** Opening Material for the task block **

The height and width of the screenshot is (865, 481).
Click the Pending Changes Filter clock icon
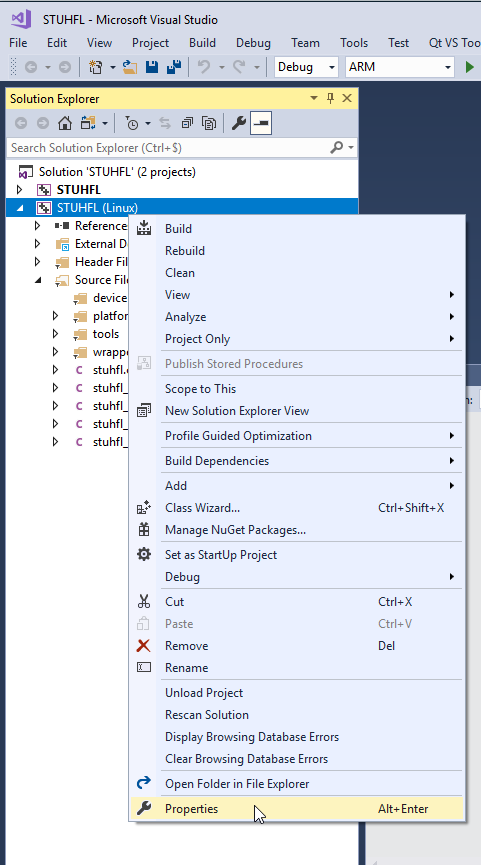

** Closing Material for the task block **
** Opening Material for the task block **

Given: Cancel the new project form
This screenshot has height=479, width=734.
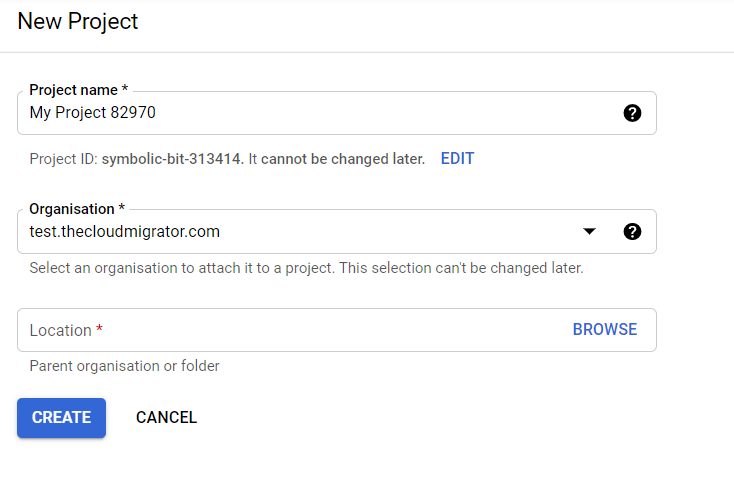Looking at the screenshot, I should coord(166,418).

** Closing Material for the task block **

*What to do*.
When you reach the line in the material above that holds "The height and", begin reproducing lines exactly, and stop after the line that holds "Click the Pending Changes Filter clock icon".

*Answer to this exercise*.
The height and width of the screenshot is (865, 481).
Click the Pending Changes Filter clock icon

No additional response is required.